Last week marked the ninth anniversary of the Northern Rock meltdown and eight years since Lehman Brothers collapsed.
Those milestones were marked in apt fashion in the regulatory corridors of power, where the yearning for the “good old days” of the pre-crisis years only grows stronger.
The banks are still too big to fail and still geared more towards serving themselves than their customers or the wider economy. It’s become clear over the past year, however, that the powers that be want to take the banks off the naughty step.
The focus has instead been on another bloated sector with a neat line in self-interest, obfuscation and fleecing customers. Fund managers have continued to thrive while the banks have suffered the scorn of regulators and the public. The financial crisis and its aftermath posed a stiff challenge, but they’ve simply found ways to make the environment work for them.
It’s a fine line between innovation and exploitation. Fund firms too frequently fall on the latter side, churning out marketing gimmicks disguised as innovative products and rewarding managers who fail to deliver on their promises.
UK and European regulators have been more interested in asset managers over the past couple of years, however. The launch of the Financial Conduct Authority’s asset management study last year put firms on notice that their high-fee, low-transparency business models were under threat. Fund managers have for too long got away with overcharging investors without making it clear what they’re paying for.
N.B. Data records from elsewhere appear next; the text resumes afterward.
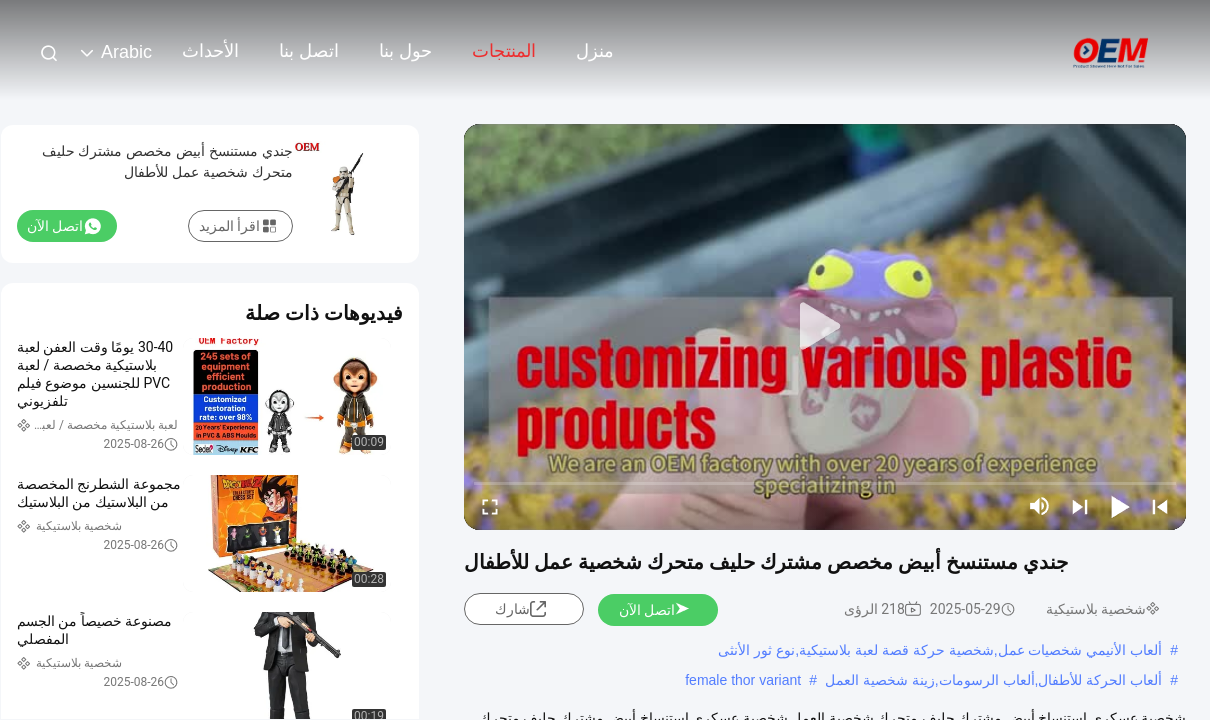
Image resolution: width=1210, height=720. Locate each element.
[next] (1080, 506)
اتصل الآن (655, 610)
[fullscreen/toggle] (490, 506)
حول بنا (405, 51)
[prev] (1160, 506)
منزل (595, 51)
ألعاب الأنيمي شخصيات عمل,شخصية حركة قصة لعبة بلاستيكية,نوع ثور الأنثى (940, 650)
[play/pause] (1120, 506)
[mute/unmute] (1040, 506)
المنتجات (504, 51)
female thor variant (743, 680)
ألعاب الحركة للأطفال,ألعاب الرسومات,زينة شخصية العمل (993, 680)
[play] (825, 327)
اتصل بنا (309, 51)
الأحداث (210, 51)
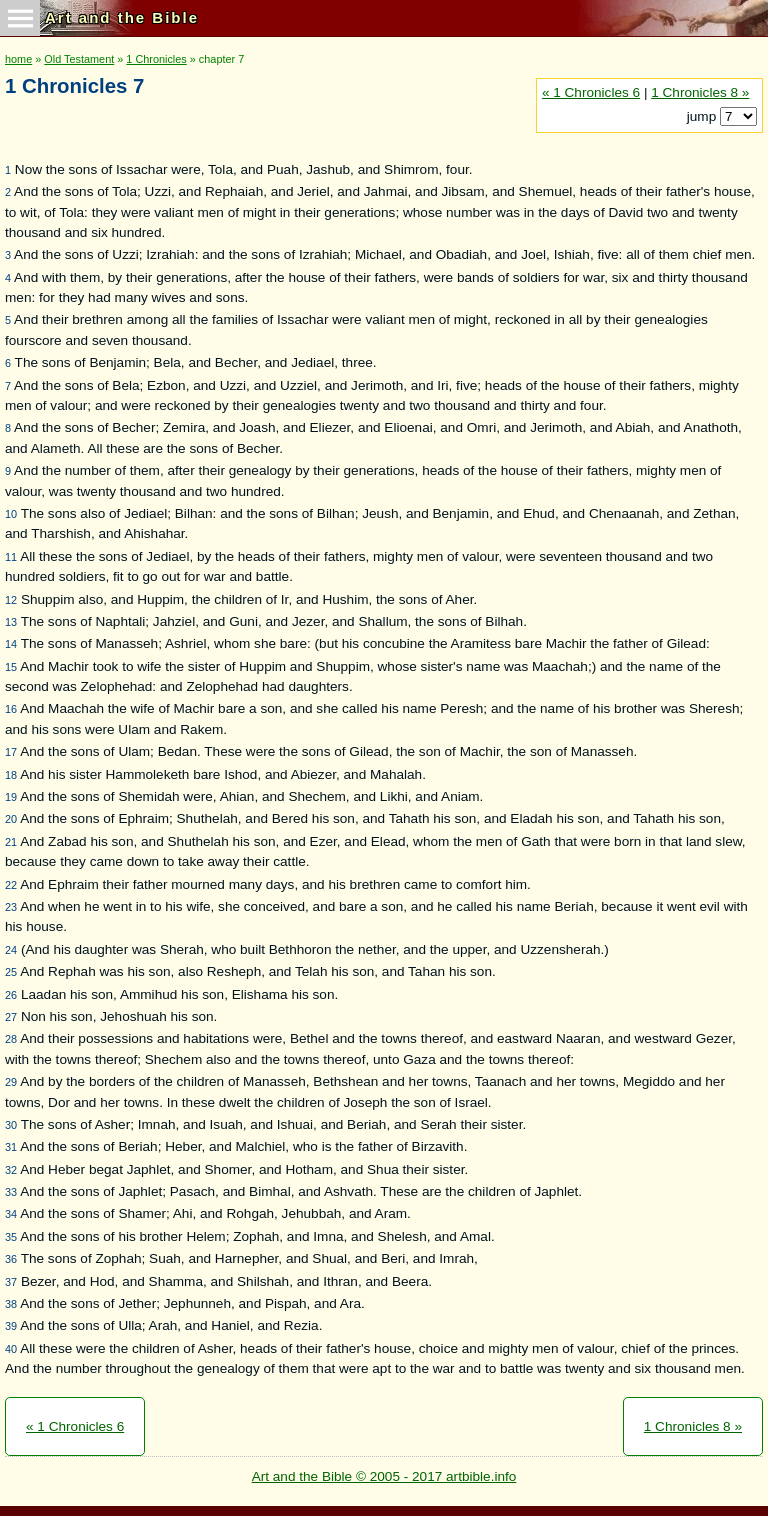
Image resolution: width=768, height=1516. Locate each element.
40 (11, 1349)
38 (11, 1304)
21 (11, 842)
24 (11, 950)
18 (11, 775)
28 (11, 1039)
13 (11, 622)
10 (11, 514)
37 (11, 1282)
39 (11, 1326)
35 (11, 1237)
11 (11, 557)
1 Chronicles (156, 59)
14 (11, 644)
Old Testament (79, 59)
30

The shift towards transparency has unsettled much of the fund industry, which has been lobbying against it. They know the game’s up, but they’ll play for all the time they can get. The more enlightened elements, such as Woodford Investment Management and Edinburgh’s Baillie Gifford, understand the importance of clarity and transparency, but they remain in a small minority.
Unfortunately, it appears that the majority still have friends where they need them. The asset management study was supposed to appear this month, before the industry succeeded in using Brexit as an excuse to lobby for a delay.
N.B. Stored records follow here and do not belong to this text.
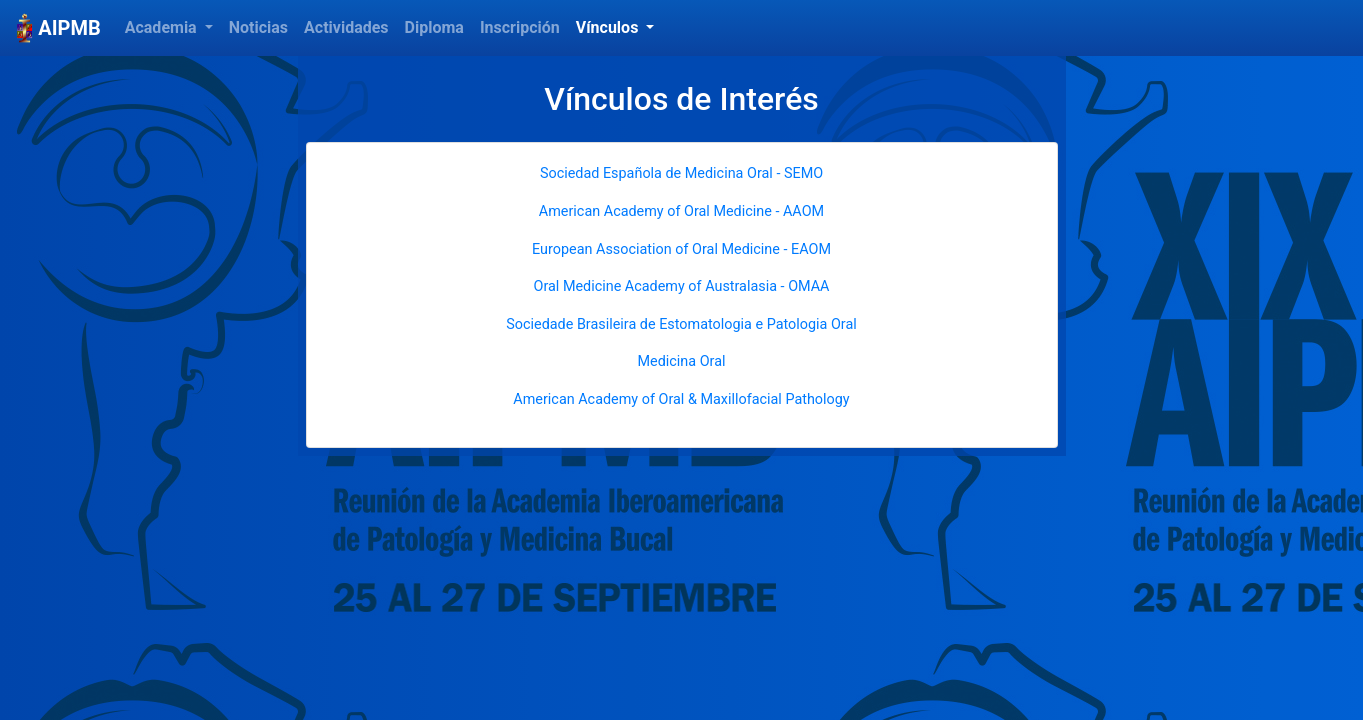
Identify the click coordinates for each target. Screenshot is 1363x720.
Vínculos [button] (609, 27)
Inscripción (520, 27)
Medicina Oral (681, 361)
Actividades (346, 27)
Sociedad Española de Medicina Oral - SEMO (681, 173)
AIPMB (58, 28)
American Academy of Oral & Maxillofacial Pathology (681, 399)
Now it seems that a proposed cap on fund management charges is to be ruled out by the FCA. This on its own is not a great concern. Caps are rarely the answer and fund managers would have little problem getting around them.
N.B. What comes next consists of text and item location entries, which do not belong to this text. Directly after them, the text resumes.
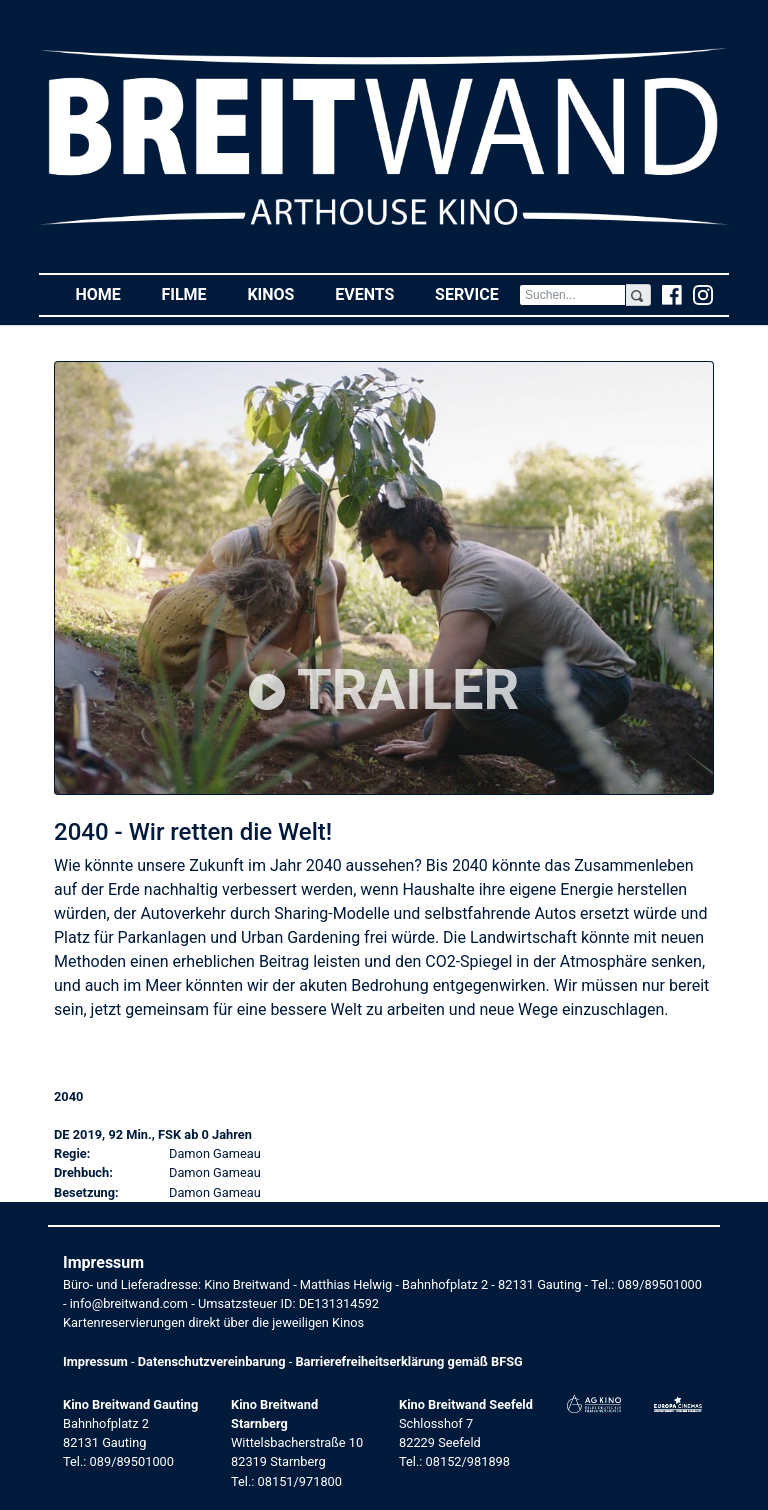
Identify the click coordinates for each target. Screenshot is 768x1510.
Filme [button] (194, 293)
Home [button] (108, 293)
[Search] (572, 295)
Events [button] (375, 293)
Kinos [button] (280, 293)
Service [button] (477, 293)
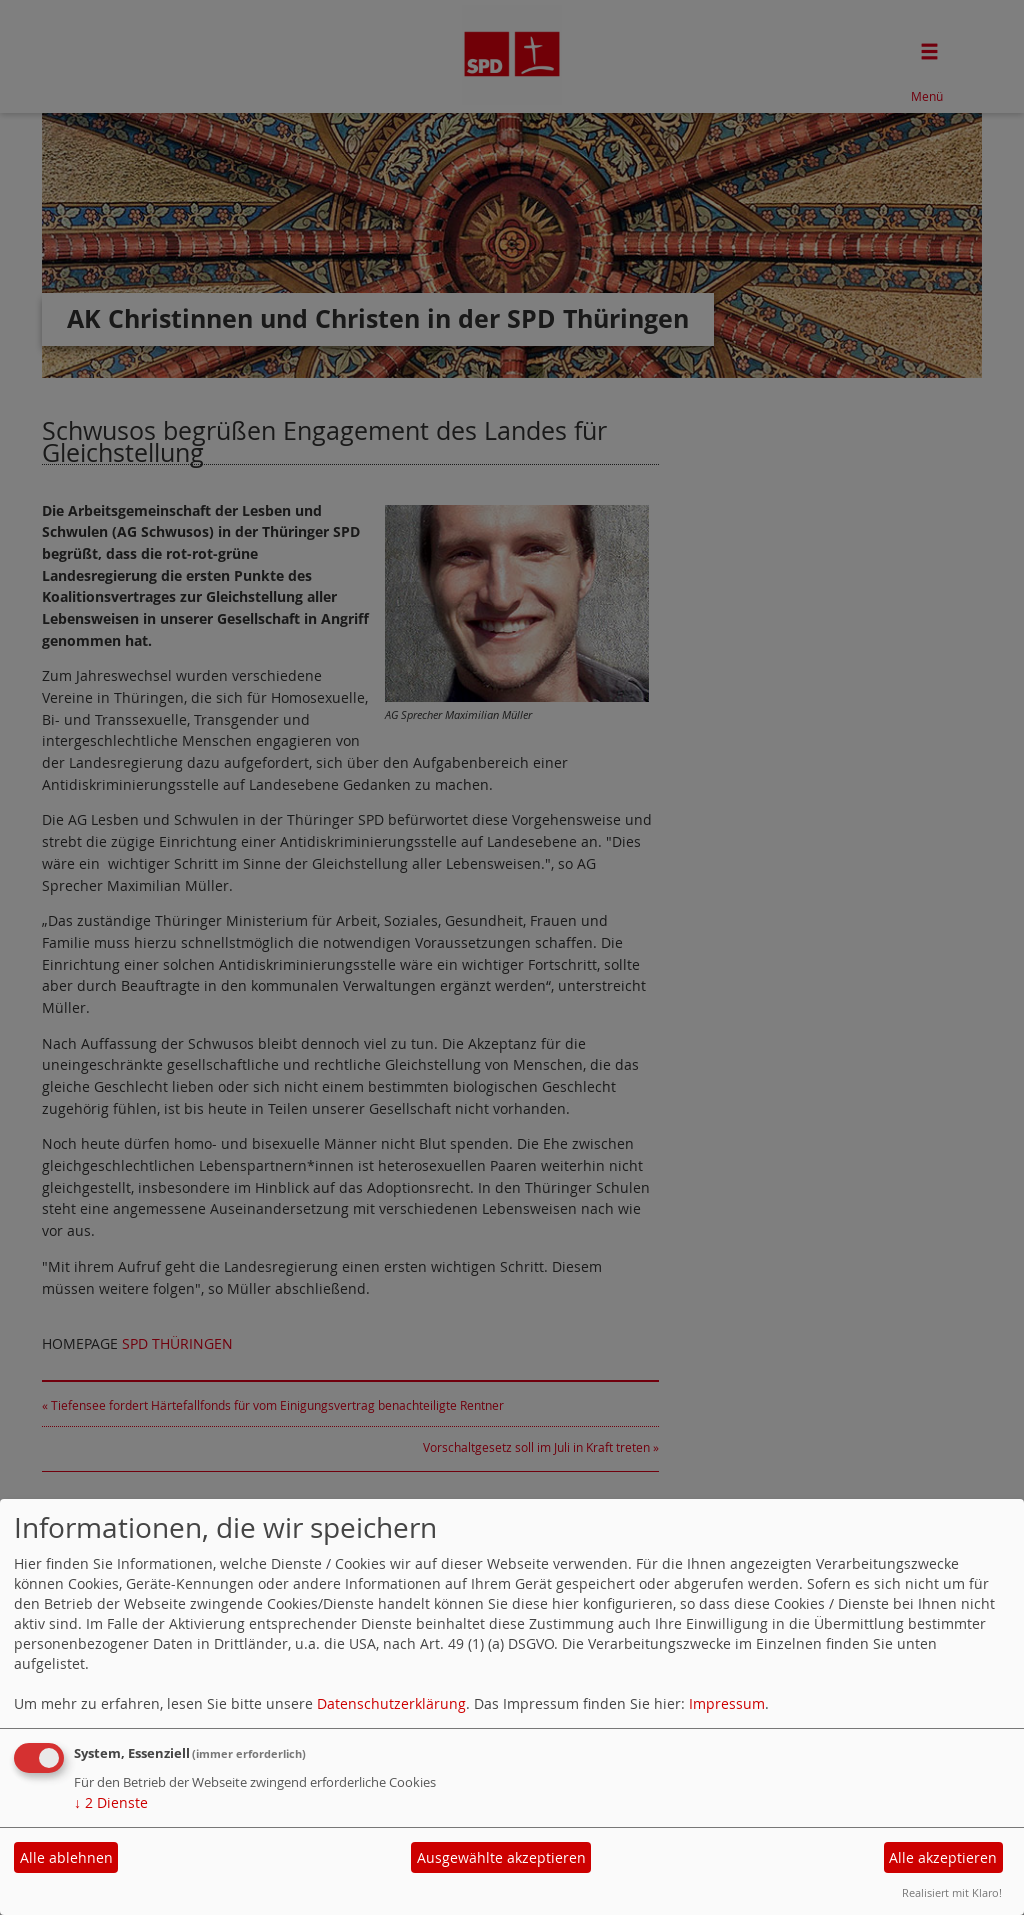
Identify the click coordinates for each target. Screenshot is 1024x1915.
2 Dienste (111, 1802)
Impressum (727, 1703)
What is worrying is the suggestion that fund managers could again get their way. Last month the Investment Association, which represents the fund management industry, published research that purported to demonstrate that there are no hidden fees, yet it completely ignored a key element of the transaction costs at the heart of the debate.
The omens aren’t good. European rules aimed at improving protection and charges transparency have been put back a year to January 2018. Between that and Brexit, the fund industry has renewed hope that a City-friendly government will be sympathetic to its pleas.
But they’ve had their own way for far too long, at the expense of millions of people saving what they can into their pensions and Isas. Another regulatory climbdown will simply give firms the licence to continue ripping people off.